Smart phone users already have to switch between their computers and their phones. At the very worst, combining them would mean using two incompatible UIs as we do already, but your data would all be in the same place and you would save money. Any integration of the two UIs would be the icing on the cake.


That seems very solvable though, and importantly: solvable in ways that could be a real competitive advantage if done well.

The hard problem is how to get cell phones into people's hands that would work with it.


I'm pretty sure the first such device will be a future iPhone.

It looks to me that the current mobile corporations (let's say Nokia) are so used with business as usual and the tight lockin they don't want to make this step.

iPAQ "blue dock" was somewhat similar but never caught on for some reason, perhaps too early ?

Technically it's been feasible since forever. My cellphone is way faster than my Cyrix CPU that ran Windows 98 just fine. Yet, there is no hardware and software support for this.

Add a bluetooth mouse, this keyboard dock[1] and either have an extra wire for the display or go entirely wireless. That would be something nice to see in the corner of Starbucks.

1. http://store.apple.com/us/product/IPAD_KBDOCK?mco=MTcyMTgwOT...


You can get this thing for $200. Not quite as small, but it has a 1.6 GHz Atom and it will handle streaming of HD video.

http://amzn.com/B002O3W44Q

If I were Apple, I'd be releasing an upgraded Apple TV using the tech that went into the iPad. (But trade off a bunch of speed for efficfiency.) Otherwise things like the Acer AspireRevo are going to eat away at sales of the Mac Mini and Apple TV.


Speaking of the Atom I have noticed that just about everyone had put out little mac mini type computers except that they use the Atom. The mac mini on the other hand is pretty much a laptop in a box. It uses a mobile core 2 duo which results in better power usage and way better performance. Why hasn't any manufacture out there created a mac mini clone? I spent last weekend trying to find one to buy, but in the end it looks like I will be buying a mini to put Linux. The closest I came on the PC side was to get a laptop and turn off the screen.... I was honestly expecting it to be easy to find a PC version of the mac mini.


The thing is, a modern laptop in a box is way more power than lots of typical users need. If you're not a gamer, all you really need is something like an Atom and some hardware assisted video decoding.


desktop?

You know... You could hook up VGA and a couple USB ports to a microcontroller, run Linux and call it a desktop computer, but you would be lying.
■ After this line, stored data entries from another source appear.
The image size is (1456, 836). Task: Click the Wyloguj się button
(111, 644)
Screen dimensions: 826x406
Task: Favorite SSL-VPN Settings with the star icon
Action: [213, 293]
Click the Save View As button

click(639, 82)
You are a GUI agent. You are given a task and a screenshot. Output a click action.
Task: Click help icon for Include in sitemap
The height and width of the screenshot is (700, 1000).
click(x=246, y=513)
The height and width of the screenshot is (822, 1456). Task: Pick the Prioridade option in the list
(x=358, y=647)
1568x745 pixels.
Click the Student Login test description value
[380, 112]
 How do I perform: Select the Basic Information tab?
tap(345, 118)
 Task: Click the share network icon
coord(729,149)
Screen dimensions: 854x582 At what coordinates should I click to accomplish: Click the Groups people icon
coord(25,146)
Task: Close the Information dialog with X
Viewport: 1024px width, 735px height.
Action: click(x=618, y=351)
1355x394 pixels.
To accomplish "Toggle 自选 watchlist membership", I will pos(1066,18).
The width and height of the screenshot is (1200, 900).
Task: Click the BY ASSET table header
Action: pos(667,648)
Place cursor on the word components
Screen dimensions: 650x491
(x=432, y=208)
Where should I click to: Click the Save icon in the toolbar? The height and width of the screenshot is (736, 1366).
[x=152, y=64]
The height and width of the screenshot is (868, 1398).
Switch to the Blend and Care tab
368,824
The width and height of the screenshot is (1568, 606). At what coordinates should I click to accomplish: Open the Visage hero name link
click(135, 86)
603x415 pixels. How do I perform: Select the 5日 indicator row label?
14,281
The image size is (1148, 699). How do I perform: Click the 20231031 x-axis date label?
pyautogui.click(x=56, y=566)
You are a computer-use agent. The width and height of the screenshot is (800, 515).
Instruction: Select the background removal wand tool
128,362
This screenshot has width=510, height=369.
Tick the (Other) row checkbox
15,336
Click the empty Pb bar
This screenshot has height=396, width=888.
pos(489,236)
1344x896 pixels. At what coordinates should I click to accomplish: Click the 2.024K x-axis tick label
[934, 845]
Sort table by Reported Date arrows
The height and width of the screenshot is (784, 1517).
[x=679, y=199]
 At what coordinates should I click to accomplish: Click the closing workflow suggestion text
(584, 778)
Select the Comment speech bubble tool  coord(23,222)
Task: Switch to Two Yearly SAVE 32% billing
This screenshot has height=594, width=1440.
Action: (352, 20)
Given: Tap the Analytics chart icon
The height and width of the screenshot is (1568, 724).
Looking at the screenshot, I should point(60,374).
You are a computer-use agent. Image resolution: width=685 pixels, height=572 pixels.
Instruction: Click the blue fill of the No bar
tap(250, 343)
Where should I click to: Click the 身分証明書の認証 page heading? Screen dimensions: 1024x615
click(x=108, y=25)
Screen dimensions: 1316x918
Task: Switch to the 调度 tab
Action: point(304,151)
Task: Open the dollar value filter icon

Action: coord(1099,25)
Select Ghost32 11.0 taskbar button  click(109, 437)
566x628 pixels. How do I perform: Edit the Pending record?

Yeah, because how could anyone use a computer without wobbly windows!?

(Go back in time 20 years, and multiuser timesharing systems had lower specs than this. And a lot of good CS work was done on these systems; UNIX written, Emacs written, Vi written, gcc written, etc.)


> (Go back in time 20 years, and multiuser timesharing systems had lower specs than this. And a lot of good CS work was done on these systems; UNIX written, Emacs written, Vi written, gcc written, etc.)

I was there. That doesn't change the fact people expect different things from a desktop computer these days.

You know... You could run CP/M out of something the size of a coin if you really wanted to.


Well, and then there was Firefox. Which simply won't run on old hardware, at least not in a current version. And not at all to mention YouTube or anything a more powerful computer requiring site. (GMail anyone?)

As much as I love keeping old computers alive using Linux, the nowadays common way using the web puts the spoke into the wheel.


the common way using the web puts the spoke into the wheel

Wheels fall apart if you take the spokes out. Pretty sure this was not the analogy you were looking for.


Using current browsers with fast javascript engines sites like GMail work fine on 300Mhz machines.


It says "300MHz Atom", which would be a nonsensical clock rate, the manufacturer's website says it is actually a 300MHz MIPS cpu. That isn't a lot of horsepower by desktop standards of even a decade ago.


I like these small devices, but as a practical setup, a good choice is just a very small Ubuntu laptop with a large external monitor for when you happen to be working at your desk. Inexpensive, not a lot of wires, and portable when you need it.



Looks like the wearables.stanford.edu stack from a few years back.